- Born: 1955 (age 70–71) Changchun, China
- Education: Jilin University
- Known for: Scholar of Mesopotamian archaeology, Northern Zone archaeology
- Scientific career
- Fields: Archaeology
- Workplaces: Jilin University Cambridge University University of Pittsburgh
- Thesis: The Formation of the Northern China Cultural Belt in the Spring and Autumn to Warring States Period (2001)
- Doctoral advisor: Lin Yun

= Yang Jianhua =

Chinese archaeologist (born 1955)

Yang Jianhua (born 1955) is a Chinese archaeologist. She held the position of Professor of Archaeology at Jilin University from 1996 and is known as one of the first Mainland Chinese scholars to research world archaeology, including Mesopotamia and Siberia.

==Education==
Yang completed her undergraduate degree in archaeology at Jilin University in 1978 after which she remained at the university to teach. She completed her PhD in 2001 on the transformation from an agricultural to nomadic pastoralist economy in China's Northern Zone during the mid- to late 1st millennium BCE. While earlier
studies referred to this period generically as Eastern Zhou, Yang created a detailed periodisation for the different regions spanning Hebei, Inner Mongolia, Gansu, and Ningxia provinces. Her thesis was published in 2004.

==Career==
After completing her undergraduate degree in 1978, Yang taught archaeology at Jilin University. She became associate professor in 1991 and full professor in 1996. Yang was a visiting scholar at the University of Cambridge in 1993 and 2002, as well as at the University of Pittsburgh in 2007.

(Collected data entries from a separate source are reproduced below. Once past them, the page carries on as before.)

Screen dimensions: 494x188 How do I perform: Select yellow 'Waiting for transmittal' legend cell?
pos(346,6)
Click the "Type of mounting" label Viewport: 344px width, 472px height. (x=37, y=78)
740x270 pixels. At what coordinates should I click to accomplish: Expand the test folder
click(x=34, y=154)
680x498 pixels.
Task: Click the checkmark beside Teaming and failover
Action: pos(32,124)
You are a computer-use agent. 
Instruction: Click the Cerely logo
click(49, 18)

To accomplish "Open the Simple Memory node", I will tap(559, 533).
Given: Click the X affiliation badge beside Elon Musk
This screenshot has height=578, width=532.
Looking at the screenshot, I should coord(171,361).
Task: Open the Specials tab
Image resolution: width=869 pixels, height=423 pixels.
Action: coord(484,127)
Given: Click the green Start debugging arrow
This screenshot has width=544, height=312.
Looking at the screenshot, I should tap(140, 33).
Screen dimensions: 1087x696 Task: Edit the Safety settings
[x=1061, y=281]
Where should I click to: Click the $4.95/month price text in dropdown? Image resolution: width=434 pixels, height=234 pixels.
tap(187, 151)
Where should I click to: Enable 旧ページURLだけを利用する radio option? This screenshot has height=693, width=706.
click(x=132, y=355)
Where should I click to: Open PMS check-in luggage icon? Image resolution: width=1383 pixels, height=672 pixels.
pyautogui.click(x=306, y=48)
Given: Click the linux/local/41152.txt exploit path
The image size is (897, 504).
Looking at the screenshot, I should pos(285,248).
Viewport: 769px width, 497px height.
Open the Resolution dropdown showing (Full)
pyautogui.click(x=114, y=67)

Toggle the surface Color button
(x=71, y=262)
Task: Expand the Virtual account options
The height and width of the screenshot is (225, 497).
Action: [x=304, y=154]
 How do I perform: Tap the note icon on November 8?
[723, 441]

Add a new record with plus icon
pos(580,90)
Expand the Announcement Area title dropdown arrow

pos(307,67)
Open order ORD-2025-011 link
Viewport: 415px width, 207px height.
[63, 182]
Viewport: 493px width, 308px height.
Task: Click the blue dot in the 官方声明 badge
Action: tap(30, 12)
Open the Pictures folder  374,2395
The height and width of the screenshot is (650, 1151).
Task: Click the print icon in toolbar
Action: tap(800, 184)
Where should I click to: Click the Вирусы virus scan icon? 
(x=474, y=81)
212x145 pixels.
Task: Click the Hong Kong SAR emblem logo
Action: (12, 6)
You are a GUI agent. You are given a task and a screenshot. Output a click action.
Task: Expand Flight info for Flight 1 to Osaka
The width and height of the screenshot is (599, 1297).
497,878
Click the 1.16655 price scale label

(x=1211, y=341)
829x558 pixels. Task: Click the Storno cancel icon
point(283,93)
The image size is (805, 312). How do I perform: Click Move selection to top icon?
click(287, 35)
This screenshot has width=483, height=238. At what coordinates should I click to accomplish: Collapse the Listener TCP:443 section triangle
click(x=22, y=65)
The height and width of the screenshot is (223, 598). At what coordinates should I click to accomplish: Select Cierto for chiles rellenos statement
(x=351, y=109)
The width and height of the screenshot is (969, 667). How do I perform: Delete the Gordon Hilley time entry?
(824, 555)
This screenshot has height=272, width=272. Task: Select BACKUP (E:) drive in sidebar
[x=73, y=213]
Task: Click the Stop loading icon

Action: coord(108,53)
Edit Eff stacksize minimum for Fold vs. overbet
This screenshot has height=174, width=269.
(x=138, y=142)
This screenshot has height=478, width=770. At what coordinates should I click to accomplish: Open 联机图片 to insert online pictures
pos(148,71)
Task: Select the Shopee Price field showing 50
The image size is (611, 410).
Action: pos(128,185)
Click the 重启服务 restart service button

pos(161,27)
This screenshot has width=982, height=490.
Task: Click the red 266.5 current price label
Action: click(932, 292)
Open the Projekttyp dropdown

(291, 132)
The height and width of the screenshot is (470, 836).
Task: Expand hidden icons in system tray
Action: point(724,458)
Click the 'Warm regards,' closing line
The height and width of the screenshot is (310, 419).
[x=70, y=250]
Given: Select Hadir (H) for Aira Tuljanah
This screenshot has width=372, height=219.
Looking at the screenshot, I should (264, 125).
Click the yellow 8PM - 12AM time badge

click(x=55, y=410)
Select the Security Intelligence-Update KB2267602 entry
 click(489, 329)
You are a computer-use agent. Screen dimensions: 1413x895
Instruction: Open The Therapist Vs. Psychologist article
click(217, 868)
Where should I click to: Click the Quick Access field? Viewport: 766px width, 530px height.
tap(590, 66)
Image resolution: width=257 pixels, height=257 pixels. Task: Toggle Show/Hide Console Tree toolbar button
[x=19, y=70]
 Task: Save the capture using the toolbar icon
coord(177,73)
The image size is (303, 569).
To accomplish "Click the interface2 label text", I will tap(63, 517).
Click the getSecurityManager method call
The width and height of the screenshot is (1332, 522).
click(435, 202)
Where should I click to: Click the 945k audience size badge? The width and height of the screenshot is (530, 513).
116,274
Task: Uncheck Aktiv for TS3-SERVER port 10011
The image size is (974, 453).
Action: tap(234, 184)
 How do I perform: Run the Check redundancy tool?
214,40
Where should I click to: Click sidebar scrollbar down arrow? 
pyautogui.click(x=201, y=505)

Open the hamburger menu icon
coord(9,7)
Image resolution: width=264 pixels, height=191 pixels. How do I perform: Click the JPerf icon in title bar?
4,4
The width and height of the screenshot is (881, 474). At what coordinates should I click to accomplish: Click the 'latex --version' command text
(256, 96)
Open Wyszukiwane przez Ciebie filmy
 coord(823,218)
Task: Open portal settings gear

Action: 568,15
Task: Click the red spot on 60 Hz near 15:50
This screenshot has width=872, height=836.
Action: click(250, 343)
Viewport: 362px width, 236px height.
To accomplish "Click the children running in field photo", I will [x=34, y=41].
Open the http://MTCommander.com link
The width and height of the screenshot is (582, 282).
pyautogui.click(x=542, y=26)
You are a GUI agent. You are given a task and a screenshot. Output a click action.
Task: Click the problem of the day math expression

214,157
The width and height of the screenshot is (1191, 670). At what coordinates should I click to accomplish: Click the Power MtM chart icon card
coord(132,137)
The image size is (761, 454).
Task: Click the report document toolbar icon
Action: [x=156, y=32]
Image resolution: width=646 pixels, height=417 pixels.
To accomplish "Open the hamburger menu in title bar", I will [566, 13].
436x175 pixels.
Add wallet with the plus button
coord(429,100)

In 2018, Yang and co-authors Shao Huiqiu and Pan Ling received the Golden Tripod Award of the Society for Chinese Archaeology for their book The Metal Road of the Eastern Eurasian Steppe. The English translation was published in 2020.

Yang was a member of the State Council's 7th Academic Consultative Committee () for archaeology. She has been a committee member for the Research Centre for Foreign Archaeology of the Chinese Academy of Social Sciences since 2017.</ref=shao>

==Selected publications==
===Chinese===
- Yang Jianhua (1999). "外国考古学史"
- Yang Jianhua (2004). "春秋战国时期中国北方文化带的形成"
- Yang Jianhua (2014). "两河流域：从农业村落走向城邦国家"
- Yang Jianhua (2016). "欧亚草原东部的金属之路"
- Yang Jianhua (2019). "内蒙古东周北方青铜器"

===English===
- Jianhua Yang (2020). "The Metal Road of the Eastern Eurasian Steppe: The Formation of the Xiongnu Confederation and the Silk Road"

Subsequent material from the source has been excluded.